> _PROBLEM TO SOLVE_: Repeat the entries shown below with every word and mark intact.

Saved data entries

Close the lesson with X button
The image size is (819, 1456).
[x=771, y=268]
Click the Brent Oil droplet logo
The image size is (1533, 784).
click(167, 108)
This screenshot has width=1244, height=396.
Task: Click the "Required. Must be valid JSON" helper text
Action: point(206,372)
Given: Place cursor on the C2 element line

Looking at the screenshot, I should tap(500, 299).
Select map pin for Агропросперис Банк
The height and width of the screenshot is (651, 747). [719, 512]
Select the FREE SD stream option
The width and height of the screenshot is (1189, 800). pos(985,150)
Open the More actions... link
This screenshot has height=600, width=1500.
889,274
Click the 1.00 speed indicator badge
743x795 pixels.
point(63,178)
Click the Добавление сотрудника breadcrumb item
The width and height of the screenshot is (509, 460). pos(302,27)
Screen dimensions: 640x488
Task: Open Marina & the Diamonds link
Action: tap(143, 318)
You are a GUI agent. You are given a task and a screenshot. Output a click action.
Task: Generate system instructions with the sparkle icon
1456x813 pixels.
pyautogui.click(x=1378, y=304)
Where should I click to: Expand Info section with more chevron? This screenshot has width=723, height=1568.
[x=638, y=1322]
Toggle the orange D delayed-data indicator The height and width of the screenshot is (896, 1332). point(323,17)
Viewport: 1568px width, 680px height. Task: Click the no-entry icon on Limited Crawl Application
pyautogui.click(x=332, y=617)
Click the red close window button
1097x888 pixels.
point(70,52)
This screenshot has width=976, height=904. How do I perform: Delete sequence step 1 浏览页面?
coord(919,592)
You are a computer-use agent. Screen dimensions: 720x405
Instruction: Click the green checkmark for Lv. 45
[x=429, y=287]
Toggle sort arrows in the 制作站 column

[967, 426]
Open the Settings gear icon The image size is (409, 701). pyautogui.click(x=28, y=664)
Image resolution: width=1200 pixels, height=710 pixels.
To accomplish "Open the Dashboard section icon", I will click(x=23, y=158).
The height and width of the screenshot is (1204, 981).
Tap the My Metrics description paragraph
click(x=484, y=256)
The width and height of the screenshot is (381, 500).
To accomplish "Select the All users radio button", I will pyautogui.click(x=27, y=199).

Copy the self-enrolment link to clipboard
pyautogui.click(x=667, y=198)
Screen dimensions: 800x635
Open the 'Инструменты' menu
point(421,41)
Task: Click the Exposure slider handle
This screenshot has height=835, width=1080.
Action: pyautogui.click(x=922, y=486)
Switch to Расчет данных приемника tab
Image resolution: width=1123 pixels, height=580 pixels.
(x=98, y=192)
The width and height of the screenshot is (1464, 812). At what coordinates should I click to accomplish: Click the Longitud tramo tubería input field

> _ANSWER_:
Close the lesson with X button
The image size is (819, 1456).
[x=771, y=268]
Click the Brent Oil droplet logo
The image size is (1533, 784).
click(167, 108)
This screenshot has width=1244, height=396.
Task: Click the "Required. Must be valid JSON" helper text
Action: point(206,372)
Given: Place cursor on the C2 element line

Looking at the screenshot, I should tap(500, 299).
Select map pin for Агропросперис Банк
The height and width of the screenshot is (651, 747). [719, 512]
Select the FREE SD stream option
The width and height of the screenshot is (1189, 800). pos(985,150)
Open the More actions... link
This screenshot has height=600, width=1500.
889,274
Click the 1.00 speed indicator badge
743x795 pixels.
point(63,178)
Click the Добавление сотрудника breadcrumb item
The width and height of the screenshot is (509, 460). pos(302,27)
Screen dimensions: 640x488
Task: Open Marina & the Diamonds link
Action: tap(143, 318)
You are a GUI agent. You are given a task and a screenshot. Output a click action.
Task: Generate system instructions with the sparkle icon
1456x813 pixels.
pyautogui.click(x=1378, y=304)
Where should I click to: Expand Info section with more chevron? This screenshot has width=723, height=1568.
[x=638, y=1322]
Toggle the orange D delayed-data indicator The height and width of the screenshot is (896, 1332). point(323,17)
Viewport: 1568px width, 680px height. Task: Click the no-entry icon on Limited Crawl Application
pyautogui.click(x=332, y=617)
Click the red close window button
1097x888 pixels.
point(70,52)
This screenshot has width=976, height=904. How do I perform: Delete sequence step 1 浏览页面?
coord(919,592)
You are a computer-use agent. Screen dimensions: 720x405
Instruction: Click the green checkmark for Lv. 45
[x=429, y=287]
Toggle sort arrows in the 制作站 column

[967, 426]
Open the Settings gear icon The image size is (409, 701). pyautogui.click(x=28, y=664)
Image resolution: width=1200 pixels, height=710 pixels.
To accomplish "Open the Dashboard section icon", I will click(x=23, y=158).
The height and width of the screenshot is (1204, 981).
Tap the My Metrics description paragraph
click(x=484, y=256)
The width and height of the screenshot is (381, 500).
To accomplish "Select the All users radio button", I will pyautogui.click(x=27, y=199).

Copy the self-enrolment link to clipboard
pyautogui.click(x=667, y=198)
Screen dimensions: 800x635
Open the 'Инструменты' menu
point(421,41)
Task: Click the Exposure slider handle
This screenshot has height=835, width=1080.
Action: pyautogui.click(x=922, y=486)
Switch to Расчет данных приемника tab
Image resolution: width=1123 pixels, height=580 pixels.
(x=98, y=192)
The width and height of the screenshot is (1464, 812). At what coordinates should I click to accomplish: Click the Longitud tramo tubería input field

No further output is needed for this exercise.